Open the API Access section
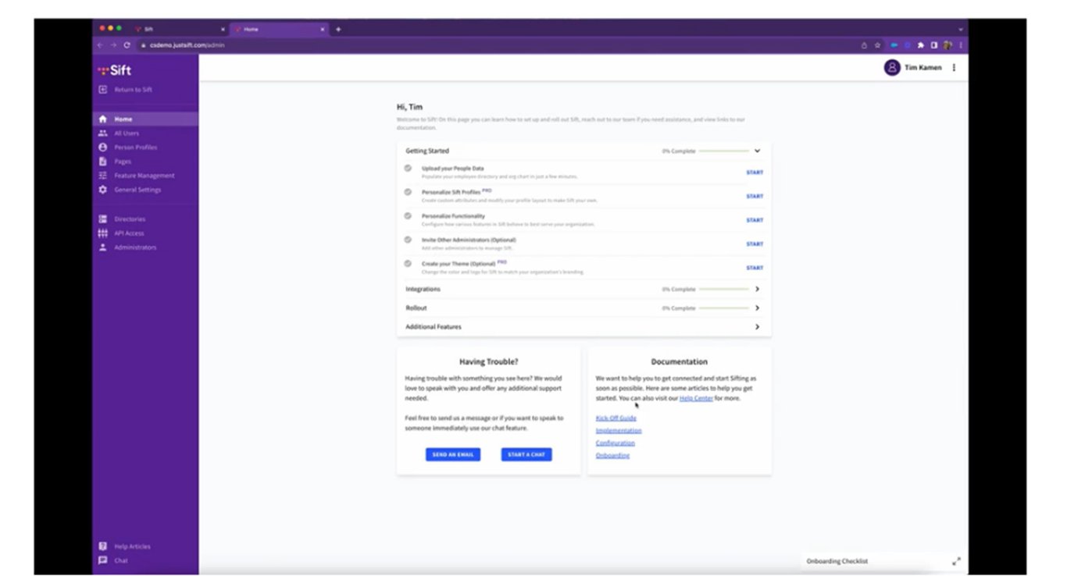Image resolution: width=1067 pixels, height=576 pixels. point(129,233)
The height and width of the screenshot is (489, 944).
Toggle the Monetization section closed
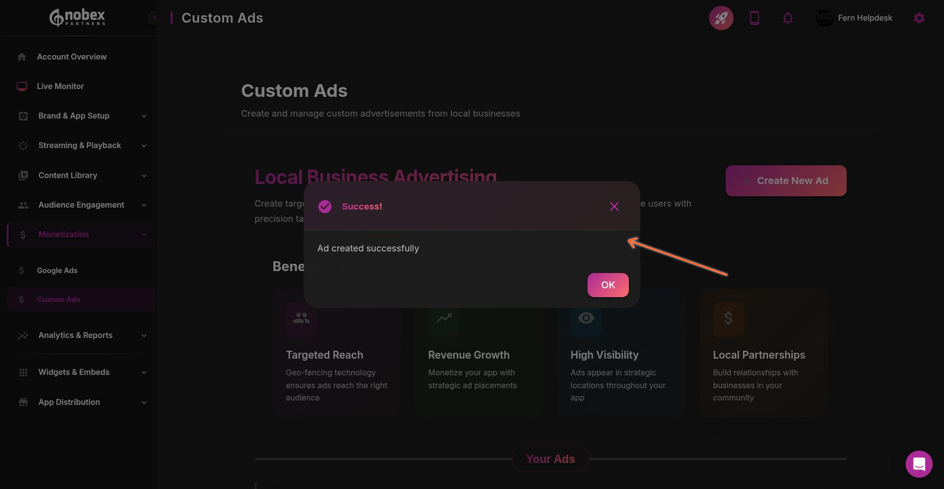[144, 235]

TASK TO COMPLETE | Please replace "section" with "panel" throughout the data above and give it again with everything else unchanged, leaving out the pictures.

OUTPUT OF THE EXERCISE |
Open the API Access panel
Image resolution: width=1067 pixels, height=576 pixels. point(129,233)
The height and width of the screenshot is (489, 944).
Toggle the Monetization panel closed
[144, 235]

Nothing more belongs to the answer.